### TASK TO CARRY OUT:
An exact restatement of the records below is expected.

### THE DATA:

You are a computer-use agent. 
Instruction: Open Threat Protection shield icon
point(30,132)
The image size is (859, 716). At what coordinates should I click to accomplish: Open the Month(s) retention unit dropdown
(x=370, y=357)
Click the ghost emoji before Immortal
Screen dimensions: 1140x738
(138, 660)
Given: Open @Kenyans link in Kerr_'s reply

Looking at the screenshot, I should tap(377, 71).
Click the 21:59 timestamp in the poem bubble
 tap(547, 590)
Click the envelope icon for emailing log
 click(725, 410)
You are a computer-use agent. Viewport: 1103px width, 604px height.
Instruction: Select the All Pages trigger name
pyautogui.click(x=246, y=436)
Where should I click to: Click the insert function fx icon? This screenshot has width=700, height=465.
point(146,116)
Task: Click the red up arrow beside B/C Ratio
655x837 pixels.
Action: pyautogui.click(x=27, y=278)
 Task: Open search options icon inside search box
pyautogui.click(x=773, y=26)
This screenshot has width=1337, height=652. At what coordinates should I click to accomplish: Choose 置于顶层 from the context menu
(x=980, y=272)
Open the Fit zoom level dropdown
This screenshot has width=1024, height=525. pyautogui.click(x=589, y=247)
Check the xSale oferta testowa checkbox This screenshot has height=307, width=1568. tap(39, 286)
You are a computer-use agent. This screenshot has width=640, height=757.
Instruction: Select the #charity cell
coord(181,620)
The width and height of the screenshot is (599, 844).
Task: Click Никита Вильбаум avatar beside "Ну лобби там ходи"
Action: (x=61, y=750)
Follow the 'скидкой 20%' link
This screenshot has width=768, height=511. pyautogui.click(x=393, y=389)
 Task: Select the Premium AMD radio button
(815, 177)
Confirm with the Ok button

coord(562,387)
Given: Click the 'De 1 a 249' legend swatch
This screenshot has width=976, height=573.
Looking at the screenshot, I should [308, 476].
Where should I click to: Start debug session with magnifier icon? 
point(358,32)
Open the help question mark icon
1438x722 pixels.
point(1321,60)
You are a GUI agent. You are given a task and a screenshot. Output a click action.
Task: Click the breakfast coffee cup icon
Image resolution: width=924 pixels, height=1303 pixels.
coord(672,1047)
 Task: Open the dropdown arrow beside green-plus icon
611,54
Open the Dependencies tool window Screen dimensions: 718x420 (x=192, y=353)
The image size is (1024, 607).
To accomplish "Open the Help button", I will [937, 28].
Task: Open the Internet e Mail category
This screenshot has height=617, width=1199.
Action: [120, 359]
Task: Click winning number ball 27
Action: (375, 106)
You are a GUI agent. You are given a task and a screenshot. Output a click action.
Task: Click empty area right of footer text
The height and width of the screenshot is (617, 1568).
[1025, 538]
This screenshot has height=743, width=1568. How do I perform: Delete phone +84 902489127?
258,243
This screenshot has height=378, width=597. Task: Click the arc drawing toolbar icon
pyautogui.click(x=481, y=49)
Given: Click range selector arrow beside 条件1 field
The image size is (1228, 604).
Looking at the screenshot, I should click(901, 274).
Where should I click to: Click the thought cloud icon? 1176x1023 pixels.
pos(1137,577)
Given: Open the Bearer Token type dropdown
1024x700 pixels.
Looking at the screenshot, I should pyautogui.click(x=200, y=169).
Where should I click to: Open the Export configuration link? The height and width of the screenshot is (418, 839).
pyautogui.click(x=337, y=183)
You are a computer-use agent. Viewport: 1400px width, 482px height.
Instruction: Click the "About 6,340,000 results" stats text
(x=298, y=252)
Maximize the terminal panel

### RESPONSE TO THE EXERCISE:
You are a computer-use agent. 
Instruction: Open Threat Protection shield icon
point(30,132)
The image size is (859, 716). At what coordinates should I click to accomplish: Open the Month(s) retention unit dropdown
(x=370, y=357)
Click the ghost emoji before Immortal
Screen dimensions: 1140x738
(138, 660)
Given: Open @Kenyans link in Kerr_'s reply

Looking at the screenshot, I should tap(377, 71).
Click the 21:59 timestamp in the poem bubble
 tap(547, 590)
Click the envelope icon for emailing log
 click(725, 410)
You are a computer-use agent. Viewport: 1103px width, 604px height.
Instruction: Select the All Pages trigger name
pyautogui.click(x=246, y=436)
Where should I click to: Click the insert function fx icon? This screenshot has width=700, height=465.
point(146,116)
Task: Click the red up arrow beside B/C Ratio
655x837 pixels.
Action: pyautogui.click(x=27, y=278)
 Task: Open search options icon inside search box
pyautogui.click(x=773, y=26)
This screenshot has width=1337, height=652. At what coordinates should I click to accomplish: Choose 置于顶层 from the context menu
(x=980, y=272)
Open the Fit zoom level dropdown
This screenshot has width=1024, height=525. pyautogui.click(x=589, y=247)
Check the xSale oferta testowa checkbox This screenshot has height=307, width=1568. tap(39, 286)
You are a computer-use agent. This screenshot has width=640, height=757.
Instruction: Select the #charity cell
coord(181,620)
The width and height of the screenshot is (599, 844).
Task: Click Никита Вильбаум avatar beside "Ну лобби там ходи"
Action: (x=61, y=750)
Follow the 'скидкой 20%' link
This screenshot has width=768, height=511. pyautogui.click(x=393, y=389)
 Task: Select the Premium AMD radio button
(815, 177)
Confirm with the Ok button

coord(562,387)
Given: Click the 'De 1 a 249' legend swatch
This screenshot has width=976, height=573.
Looking at the screenshot, I should [308, 476].
Where should I click to: Start debug session with magnifier icon? 
point(358,32)
Open the help question mark icon
1438x722 pixels.
point(1321,60)
You are a GUI agent. You are given a task and a screenshot. Output a click action.
Task: Click the breakfast coffee cup icon
Image resolution: width=924 pixels, height=1303 pixels.
coord(672,1047)
 Task: Open the dropdown arrow beside green-plus icon
611,54
Open the Dependencies tool window Screen dimensions: 718x420 (x=192, y=353)
The image size is (1024, 607).
To accomplish "Open the Help button", I will [937, 28].
Task: Open the Internet e Mail category
This screenshot has height=617, width=1199.
Action: [120, 359]
Task: Click winning number ball 27
Action: (375, 106)
You are a GUI agent. You are given a task and a screenshot. Output a click action.
Task: Click empty area right of footer text
The height and width of the screenshot is (617, 1568).
[1025, 538]
This screenshot has height=743, width=1568. How do I perform: Delete phone +84 902489127?
258,243
This screenshot has height=378, width=597. Task: Click the arc drawing toolbar icon
pyautogui.click(x=481, y=49)
Given: Click range selector arrow beside 条件1 field
The image size is (1228, 604).
Looking at the screenshot, I should click(901, 274).
Where should I click to: Click the thought cloud icon? 1176x1023 pixels.
pos(1137,577)
Given: Open the Bearer Token type dropdown
1024x700 pixels.
Looking at the screenshot, I should pyautogui.click(x=200, y=169).
Where should I click to: Open the Export configuration link? The height and width of the screenshot is (418, 839).
pyautogui.click(x=337, y=183)
You are a computer-use agent. Viewport: 1400px width, 482px height.
Instruction: Click the "About 6,340,000 results" stats text
(x=298, y=252)
Maximize the terminal panel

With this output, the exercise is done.